Namun, sebelum kita menyalahkan [para pendukung] gerakan pengembangan
diri untuk pelecehan ini, kita perlu menanyakan diri kita sendiri
apakah kita juga bersalah. Berapa banyak kelas-kelas pedalaman Alkitab
yang Anda hadiri yang pembinanya menanyakan, "Apa makna ayat ini `bagi
Anda`?" Atau berapa kali Anda sendiri telah memimpin kelas dan
menanyakan pertanyaan tersebut? Kesalahan dari pertanyaan ini adalah
ia gagal memberikan perbedaan mendasar antara kepentingan pribadi dan
artinya.
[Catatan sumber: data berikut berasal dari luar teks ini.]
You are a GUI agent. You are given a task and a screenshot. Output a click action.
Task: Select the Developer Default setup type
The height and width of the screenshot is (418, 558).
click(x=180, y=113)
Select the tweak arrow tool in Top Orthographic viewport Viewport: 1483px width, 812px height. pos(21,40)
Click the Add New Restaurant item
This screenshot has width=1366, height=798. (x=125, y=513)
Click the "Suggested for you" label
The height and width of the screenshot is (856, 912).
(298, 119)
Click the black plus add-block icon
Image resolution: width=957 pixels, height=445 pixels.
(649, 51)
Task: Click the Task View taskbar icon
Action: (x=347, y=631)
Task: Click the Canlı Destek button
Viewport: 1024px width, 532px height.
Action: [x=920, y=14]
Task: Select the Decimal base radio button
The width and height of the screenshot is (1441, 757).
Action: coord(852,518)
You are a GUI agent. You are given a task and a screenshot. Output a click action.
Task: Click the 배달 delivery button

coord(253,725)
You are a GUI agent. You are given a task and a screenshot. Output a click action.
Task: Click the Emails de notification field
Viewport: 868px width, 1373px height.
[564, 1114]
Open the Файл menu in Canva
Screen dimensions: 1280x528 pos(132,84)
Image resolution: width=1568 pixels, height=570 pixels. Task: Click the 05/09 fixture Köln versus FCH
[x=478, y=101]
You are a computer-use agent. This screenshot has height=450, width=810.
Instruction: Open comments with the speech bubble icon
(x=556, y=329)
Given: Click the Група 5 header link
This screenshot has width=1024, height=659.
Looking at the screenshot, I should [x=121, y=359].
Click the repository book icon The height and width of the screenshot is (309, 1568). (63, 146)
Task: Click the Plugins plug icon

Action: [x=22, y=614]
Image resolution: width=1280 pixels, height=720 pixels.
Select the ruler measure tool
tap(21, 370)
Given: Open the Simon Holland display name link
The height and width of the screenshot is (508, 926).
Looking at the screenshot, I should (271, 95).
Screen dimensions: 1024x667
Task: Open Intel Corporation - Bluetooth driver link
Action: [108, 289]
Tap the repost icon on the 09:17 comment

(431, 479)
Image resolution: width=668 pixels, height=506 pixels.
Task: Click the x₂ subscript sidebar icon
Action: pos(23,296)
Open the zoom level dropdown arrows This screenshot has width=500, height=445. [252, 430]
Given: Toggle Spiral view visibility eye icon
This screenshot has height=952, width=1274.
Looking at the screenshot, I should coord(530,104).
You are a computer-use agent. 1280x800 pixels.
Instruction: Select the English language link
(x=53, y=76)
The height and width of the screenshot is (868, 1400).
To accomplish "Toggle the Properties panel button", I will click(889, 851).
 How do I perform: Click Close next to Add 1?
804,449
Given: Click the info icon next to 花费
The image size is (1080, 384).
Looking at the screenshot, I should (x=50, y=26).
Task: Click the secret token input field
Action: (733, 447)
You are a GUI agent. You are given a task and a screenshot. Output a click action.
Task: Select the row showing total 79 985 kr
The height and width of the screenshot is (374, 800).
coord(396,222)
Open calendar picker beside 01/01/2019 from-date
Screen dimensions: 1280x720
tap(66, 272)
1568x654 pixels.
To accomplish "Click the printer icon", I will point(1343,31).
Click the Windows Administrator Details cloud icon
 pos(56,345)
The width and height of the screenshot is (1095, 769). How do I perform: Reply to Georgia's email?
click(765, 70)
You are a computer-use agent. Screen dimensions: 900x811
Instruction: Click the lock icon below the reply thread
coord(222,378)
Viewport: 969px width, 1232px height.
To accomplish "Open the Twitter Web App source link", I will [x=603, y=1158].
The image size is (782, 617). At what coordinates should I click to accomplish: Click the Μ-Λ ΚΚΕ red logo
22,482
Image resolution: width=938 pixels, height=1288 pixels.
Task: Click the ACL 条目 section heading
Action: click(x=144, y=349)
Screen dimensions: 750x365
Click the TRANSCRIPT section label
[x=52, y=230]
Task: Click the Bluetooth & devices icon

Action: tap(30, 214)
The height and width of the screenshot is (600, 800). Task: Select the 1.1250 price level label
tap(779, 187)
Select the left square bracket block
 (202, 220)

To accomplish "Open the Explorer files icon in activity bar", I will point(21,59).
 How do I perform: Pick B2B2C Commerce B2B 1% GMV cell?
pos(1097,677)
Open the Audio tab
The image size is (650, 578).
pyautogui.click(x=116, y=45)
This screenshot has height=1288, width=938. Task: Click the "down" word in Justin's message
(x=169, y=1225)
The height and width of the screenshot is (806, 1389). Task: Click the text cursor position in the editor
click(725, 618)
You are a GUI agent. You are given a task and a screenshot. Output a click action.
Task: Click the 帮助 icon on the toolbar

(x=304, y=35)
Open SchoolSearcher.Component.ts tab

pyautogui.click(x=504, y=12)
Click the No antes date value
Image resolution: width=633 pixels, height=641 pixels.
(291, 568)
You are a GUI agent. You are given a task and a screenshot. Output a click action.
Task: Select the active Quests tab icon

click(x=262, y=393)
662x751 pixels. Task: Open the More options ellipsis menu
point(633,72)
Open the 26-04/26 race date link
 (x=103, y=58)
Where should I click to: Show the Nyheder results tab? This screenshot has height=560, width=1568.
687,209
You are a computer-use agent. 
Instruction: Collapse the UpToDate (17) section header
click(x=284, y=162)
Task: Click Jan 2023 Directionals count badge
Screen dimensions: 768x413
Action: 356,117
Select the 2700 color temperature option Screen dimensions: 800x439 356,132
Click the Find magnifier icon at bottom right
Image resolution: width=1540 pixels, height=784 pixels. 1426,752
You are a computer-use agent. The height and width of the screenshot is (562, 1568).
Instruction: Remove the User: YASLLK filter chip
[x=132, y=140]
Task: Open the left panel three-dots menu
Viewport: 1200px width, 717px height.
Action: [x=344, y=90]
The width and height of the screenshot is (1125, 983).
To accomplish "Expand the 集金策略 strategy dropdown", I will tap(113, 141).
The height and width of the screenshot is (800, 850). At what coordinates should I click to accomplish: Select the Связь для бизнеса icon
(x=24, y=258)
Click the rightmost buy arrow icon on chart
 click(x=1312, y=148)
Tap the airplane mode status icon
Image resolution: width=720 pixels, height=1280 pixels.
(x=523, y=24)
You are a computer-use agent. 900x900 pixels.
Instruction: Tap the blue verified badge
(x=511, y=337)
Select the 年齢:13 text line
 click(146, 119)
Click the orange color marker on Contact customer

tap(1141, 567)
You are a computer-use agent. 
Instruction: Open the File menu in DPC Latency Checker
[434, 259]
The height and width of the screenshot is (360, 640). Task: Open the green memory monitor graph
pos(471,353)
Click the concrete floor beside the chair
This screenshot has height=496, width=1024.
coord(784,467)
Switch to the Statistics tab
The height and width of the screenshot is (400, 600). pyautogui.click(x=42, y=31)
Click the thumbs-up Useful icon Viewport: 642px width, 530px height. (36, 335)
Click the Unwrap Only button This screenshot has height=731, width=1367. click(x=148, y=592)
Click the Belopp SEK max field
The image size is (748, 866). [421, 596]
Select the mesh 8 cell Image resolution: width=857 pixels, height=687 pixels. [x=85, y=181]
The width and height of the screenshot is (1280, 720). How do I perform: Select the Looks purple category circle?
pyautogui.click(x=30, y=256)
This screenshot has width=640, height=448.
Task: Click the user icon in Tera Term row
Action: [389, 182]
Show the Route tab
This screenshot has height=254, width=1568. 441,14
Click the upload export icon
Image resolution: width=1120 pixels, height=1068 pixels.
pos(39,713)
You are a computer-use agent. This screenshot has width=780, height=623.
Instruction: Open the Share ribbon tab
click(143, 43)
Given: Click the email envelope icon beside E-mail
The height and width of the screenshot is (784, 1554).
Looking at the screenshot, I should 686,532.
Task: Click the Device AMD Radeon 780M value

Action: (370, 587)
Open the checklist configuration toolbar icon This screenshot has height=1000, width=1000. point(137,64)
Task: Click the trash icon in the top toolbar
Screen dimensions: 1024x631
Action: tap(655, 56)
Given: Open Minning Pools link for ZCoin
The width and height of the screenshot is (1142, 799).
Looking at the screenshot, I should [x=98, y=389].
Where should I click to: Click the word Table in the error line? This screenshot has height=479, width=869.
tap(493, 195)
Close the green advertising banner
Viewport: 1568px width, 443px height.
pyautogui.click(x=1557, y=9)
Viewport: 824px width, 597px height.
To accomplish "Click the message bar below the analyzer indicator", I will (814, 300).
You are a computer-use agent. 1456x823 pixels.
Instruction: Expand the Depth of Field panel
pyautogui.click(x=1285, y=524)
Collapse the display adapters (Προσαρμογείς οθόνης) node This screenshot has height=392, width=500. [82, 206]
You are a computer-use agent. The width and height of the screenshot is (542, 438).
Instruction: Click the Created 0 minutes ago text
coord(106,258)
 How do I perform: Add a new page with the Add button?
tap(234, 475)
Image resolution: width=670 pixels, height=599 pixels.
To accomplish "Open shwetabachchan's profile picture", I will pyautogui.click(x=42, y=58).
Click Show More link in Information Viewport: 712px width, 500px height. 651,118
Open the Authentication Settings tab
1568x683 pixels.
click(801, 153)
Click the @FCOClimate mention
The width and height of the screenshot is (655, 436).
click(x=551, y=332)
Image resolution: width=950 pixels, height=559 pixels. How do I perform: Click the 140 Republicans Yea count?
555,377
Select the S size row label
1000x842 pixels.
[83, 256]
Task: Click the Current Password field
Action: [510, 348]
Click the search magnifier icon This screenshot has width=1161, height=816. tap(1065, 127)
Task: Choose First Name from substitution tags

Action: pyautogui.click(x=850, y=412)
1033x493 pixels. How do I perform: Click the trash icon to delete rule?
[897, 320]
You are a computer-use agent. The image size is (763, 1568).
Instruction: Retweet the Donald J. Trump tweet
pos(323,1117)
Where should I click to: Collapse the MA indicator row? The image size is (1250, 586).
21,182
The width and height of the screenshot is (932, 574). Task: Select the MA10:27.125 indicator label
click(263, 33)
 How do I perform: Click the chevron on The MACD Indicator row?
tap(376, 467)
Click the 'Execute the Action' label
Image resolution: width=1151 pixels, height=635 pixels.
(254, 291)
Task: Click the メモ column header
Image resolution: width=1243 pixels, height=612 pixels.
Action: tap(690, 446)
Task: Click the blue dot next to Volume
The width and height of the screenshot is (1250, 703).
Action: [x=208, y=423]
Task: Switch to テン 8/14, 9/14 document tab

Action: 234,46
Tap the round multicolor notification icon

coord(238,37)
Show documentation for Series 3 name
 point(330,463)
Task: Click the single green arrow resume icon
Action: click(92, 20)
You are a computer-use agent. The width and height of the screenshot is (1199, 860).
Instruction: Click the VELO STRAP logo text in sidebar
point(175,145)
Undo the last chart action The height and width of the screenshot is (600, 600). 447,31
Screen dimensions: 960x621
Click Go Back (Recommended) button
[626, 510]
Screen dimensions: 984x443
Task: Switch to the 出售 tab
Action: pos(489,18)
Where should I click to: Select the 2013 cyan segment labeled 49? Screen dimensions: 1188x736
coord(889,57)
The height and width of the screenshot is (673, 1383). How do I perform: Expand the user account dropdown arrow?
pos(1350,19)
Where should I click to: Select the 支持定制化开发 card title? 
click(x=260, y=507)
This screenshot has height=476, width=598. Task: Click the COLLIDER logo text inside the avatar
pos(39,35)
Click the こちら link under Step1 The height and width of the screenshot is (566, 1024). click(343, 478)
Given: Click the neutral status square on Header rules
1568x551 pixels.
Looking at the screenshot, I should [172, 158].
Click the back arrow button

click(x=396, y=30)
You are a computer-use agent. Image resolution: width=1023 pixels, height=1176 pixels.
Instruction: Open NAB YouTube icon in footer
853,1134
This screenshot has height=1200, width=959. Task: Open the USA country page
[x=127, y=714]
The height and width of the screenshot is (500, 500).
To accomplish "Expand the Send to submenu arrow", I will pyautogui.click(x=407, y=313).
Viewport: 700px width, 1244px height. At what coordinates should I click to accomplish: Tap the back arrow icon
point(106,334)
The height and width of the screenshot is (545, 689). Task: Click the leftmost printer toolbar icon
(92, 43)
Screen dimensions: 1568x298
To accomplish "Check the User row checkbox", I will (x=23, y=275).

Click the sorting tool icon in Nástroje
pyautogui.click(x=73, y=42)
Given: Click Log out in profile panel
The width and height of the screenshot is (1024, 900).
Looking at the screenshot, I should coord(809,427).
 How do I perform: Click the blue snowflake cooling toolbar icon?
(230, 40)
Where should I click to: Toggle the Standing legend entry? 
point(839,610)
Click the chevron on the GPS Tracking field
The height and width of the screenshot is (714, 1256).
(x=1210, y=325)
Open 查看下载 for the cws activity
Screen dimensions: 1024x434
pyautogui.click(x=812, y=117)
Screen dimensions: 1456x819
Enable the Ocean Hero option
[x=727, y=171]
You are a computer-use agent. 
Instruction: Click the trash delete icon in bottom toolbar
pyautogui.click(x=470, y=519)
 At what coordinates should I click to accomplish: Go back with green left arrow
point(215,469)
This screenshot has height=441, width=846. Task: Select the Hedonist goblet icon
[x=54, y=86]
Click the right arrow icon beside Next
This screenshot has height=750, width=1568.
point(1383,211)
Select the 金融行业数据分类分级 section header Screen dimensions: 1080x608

Walt Russell, seorang pakar Alkitab, menjelaskan
perbedaannya: "Arti dari sebuah tulisan tidak pernah berubah.
Sebaliknya, kepentingan tulisan tersebut bagi saya atau orang lain
sangat tak tetap dan fleksibel. Dengan membingungkan kedua aspek
proses interpretasi ini, orang-orang Injili, memahami Alkitab dengan
"interpretive relativism". Jika [sebuah tulisan] memiliki satu arti
tertentu bagi Anda tapi berlawanan dengan yang saya mengerti, maka
tidak ada lembaga tinggi apapun untuk bisa naik banding. Kita tidak
akan pernah dapat menetapkan dan memvalidasikan interpretasi mana yang
benar"[10].

Relativisme? Saya merasa tidak ada serangan lain yang lebih
menjijikkan di mata orang-orang Injili daripada keyakinan relativisme.
Memang benar, orang-orang Injili sering menyerang relativisme
masyarakat modern, moralitas modern, etika modern, dan kebenaran
modern. Akan tetapi, simaklah statistik-statistik dari jajak pendapat
Barna Reseacrh Group berikut ini. Saat ditanyai tentang kebenaran
absolut, 66 persen orang AS dewasa (dan jumlah mengejutkan sebanyak 72
persen orang AS antara umur 18 sampai 25 tahun) menganggap bahwa tidak
ada yang namanya kebenaran absolut. Sebagian besar orang AS saat ini
percaya bahwa orang dapat membantah kebenaran dan tetap merasa
betul[11]. Jika kita memerhatikan jumlah orang AS yang menyatakan diri
sebagai orang Injili, tampak jelas bahwa pasti ada satu atau dua orang
yang menolak kebenaran absolut, dan logikanya, ia menolak pernyataan
Yesus yang mengaku diri sebagai Kebenaran yang absolut itu.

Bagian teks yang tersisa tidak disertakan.